Walmart adopted a VR training component to its beKIND model to support their frontline associates in learning how to handle challenging conversations with customers. The immersive training actually allows Walmart associates to encounter a frustrated customer in their VR headset and are given multiple opportunities to practice active listening, nonverbal communication, and a measured empathetic response.
During the de-escalation training program, associates practice introducing themselves in a calm and friendly demeanor. They receive visual prompts as they ask questions that help them to discover the customer’s needs.
The research on learning in VR shows that the brain treats these simulated customer encounters as if they were real. Heather Durtschi, Senior Director of Learning at Walmart, says that offering their associates training in VR is about authenticity.
“How do we give our associates the experience of working on Black Friday, the day after Thanksgiving – the busiest shopping day of the year? How does that associate handle a customer who wants to return an item? Or how about giving them the experience of working in the pharmacy if they can’t go behind the counter?”-Heather Durtschi, Sr. Director of Learning, Walmart
Training with a VR platform allows Walmart to create a safe and practical learning environment where associates are able to explore their responses to customers and improve their de-escalation skills. For Walmart, associates can learn these skills without the risk of losing customers and revenue.
Verizon learned that VR-based de-escalation training even helps call center employees
Prior to implementing VR, the company used 4-hour in-person workshops that relied on role-playing as their lead teaching technique. Cleo found that role-playing sometimes fell short because it failed to replicate the emotion in an actual call with a customer.
During a VR experience, the call center employee actually sits across from a disgruntled customer avatar rather than just hearing them talk on the phone. The employee gets to see the emotion on the customer’s face and experience the customer’s pain. This is how call center employees can start to build empathy with the customers they interact with every day.
Once empathy has been established, the employee can now use language that de-escalates the emotion and can provide the customer with a viable solution. Trainees found that their interaction with the avatar helped them to become invested in their training experience and were more eager to improve.
“Our employees walked out of their first VR session with eye-opening awareness around their blind spots.”
-Cleo Scott, Global Director of L&D, Verizon
When it came down to the amount of training time per employee, Verizon’s learning & development leaders found that they were spending 10 hours per employee using the in-person method. This ate away at employee productivity and came at a high cost for Verizon. The VR training required only 30 minutes of immersion on the same topic and provided even stronger results in terms of building empathy.
In other words, call center employees’ time to proficiency was significantly reduced.
De-escalation training for human resources leaders
A 2019 study at PricewaterhouseCoopers examined the impact of using VR to train new managers across 12 U.S. locations in the area of inclusive leadership skills. The managers were broken up into groups and trained using three different modalities: classroom, e-learning, and VR training. Trainees took a pre- and post-assessment test along with a final assessment 30 days later to see how much information they were able to retain.

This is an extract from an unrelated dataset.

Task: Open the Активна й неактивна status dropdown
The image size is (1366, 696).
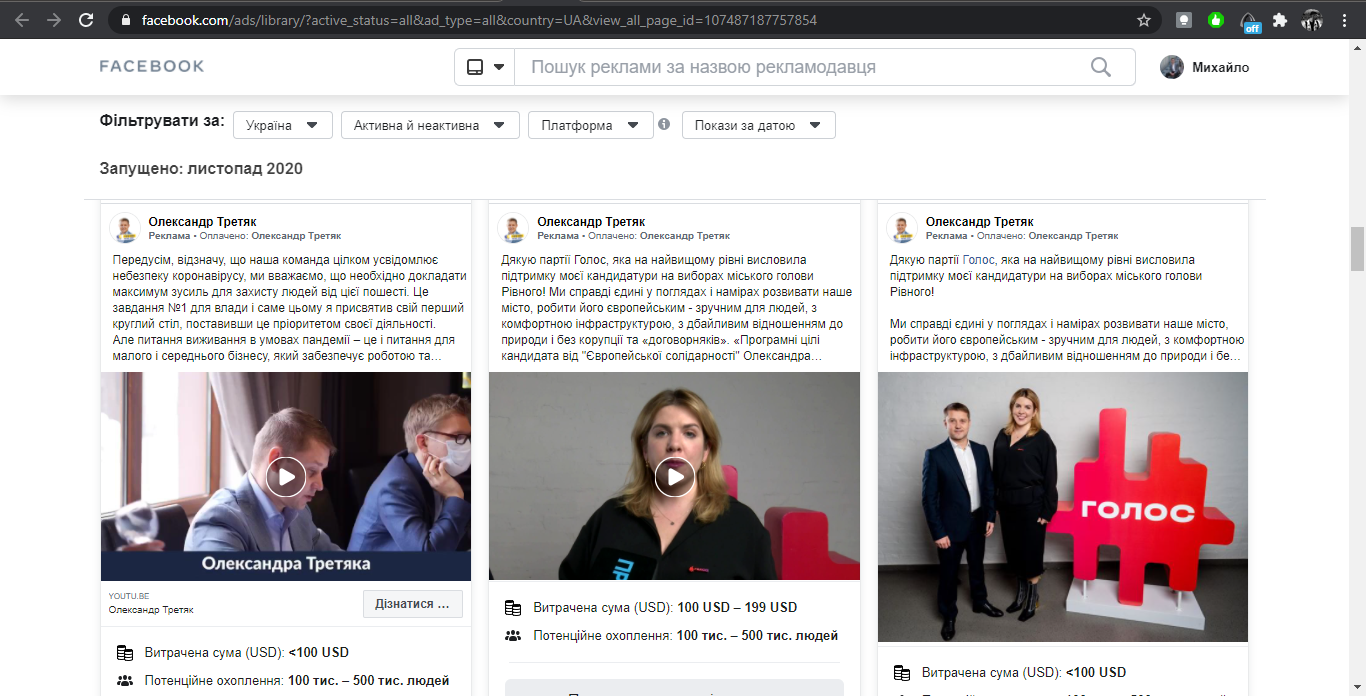Action: pos(430,125)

The experiment concluded that the VR training group found that the performance feedback during simulations helped them to learn faster and retain more information. This was attributed to the impact virtual reality makes on the trainee’s senses. This is particularly important when training managers to build empathy in sensitive situations such as diversity, equity, and inclusion (DEI) training. Learning how to de-escalate conversations before they have a chance to get out of control is an important soft skill for new managers to learn.
Does your company need de-escalation training in VR?
Improving your customer and employee experience is a great place to invest training dollars, especially as so many industries now compete on service as much as price and products.